Houston’s history with bike programs in low-income areas is spotty, however. Among B-Cycle’s 30 stations, the two targeted to socalled underserved communities outside Clayton Homes north of EaDo and at Project Row Houses near Third Ward are the kiosks with the least use.
The current B-Cycle system has failed to do that, Green and District B Councilman Jerry Davis said, because city staff failed to ask people in the community where they should put bikes.
Complicating the concerns over bringing bikes to underserved communities is the idea of the city limiting how many bikes the private companies can distribute around Houston. Irshad said officials are proposing a cap that would allow each company to deploy as many as 500 bikes the first month and add up to 250 each month thereafter during the pilot.
That, some companies argue, will allow the city to phase in the bikes, and better assess demand. Seattle and Washington have closely controlled where and how many dockless bikes can be distributed, in hopes of avoiding problems that have plagued some Asian cities where mounds of bicycles form in high-density areas, clogging sidewalks and storefronts.
The two largest dockless bikesharing companies, Ofo and LimeBike, argued that limits would mean fewer bikes in lowincome communities.
“Caps will disproportionately harm those neighborhoods,” said Jeri Brooks, a Houston-based lobbyist hired by Ofo.
Such limits will prompt companies to focus on places where they can get the most use of the bikes, notably in more established areas with bike trails.
B-Cycle Executive Director Carter Stern, who noted other kiosk-based systems are decrying the use of dockless bikes, said Houston officials should embrace it — even if it imperils B-Cycle.
“We are a sprawling low-density city and a tough nut to crack,” Stern said. “But I think we are equipped to do it.”
More options
Officials also are conscious, as they roll out a new way for Houstonians to move around the city, to not repeat some of the lingering debate and political maneuvering that preceded the last major mobility issue — smartphone-based companies such as Lyft and Uber that link riders and drivers. Months of negotiations with the companies turned into political squabbling when the companies entered the market without regulation in February 2014, only to come under regulation nine months later that most companies found onerous.
Seeking more favorable rules, the companies lobbied heavily in Austin, eventually winning state control of paid rides for the companies.
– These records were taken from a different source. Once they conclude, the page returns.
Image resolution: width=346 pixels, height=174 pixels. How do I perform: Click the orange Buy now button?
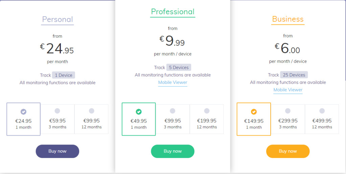[288, 151]
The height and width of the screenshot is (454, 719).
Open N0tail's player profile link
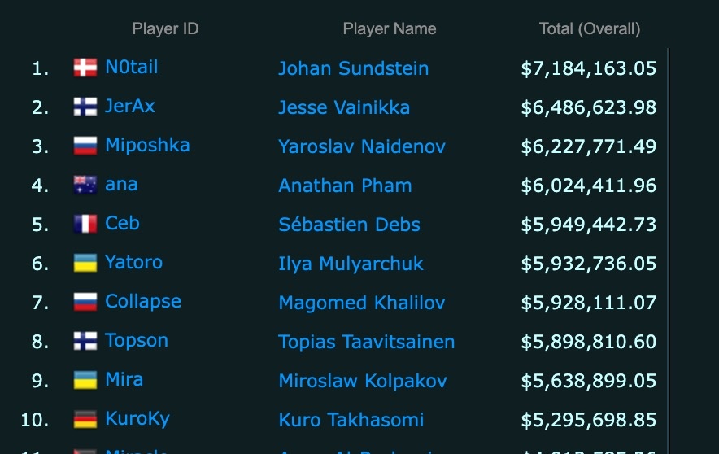132,68
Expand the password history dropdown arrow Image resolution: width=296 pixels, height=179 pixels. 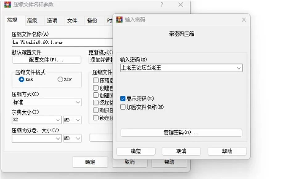coord(239,68)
Since those rules went into effect in September, the city has had no control of the companies, outside the two city-owned airports.
“We will stay in front of this,” Green said after the meeting, adding he hoped to have regulations in place by the first quarter of next year.
Whether the companies will wait — some are eager to arrive in Houston — is unclear. All said during Monday’s meeting they wanted a good partnership with city officials.
Bicycling advocates said Houston is right to prepare for dockless bikes.
“They are going to be here whether we like them or not,” said John Long, executive director of BikeHouston. “The more options we have available, the better Houston will function as a network.”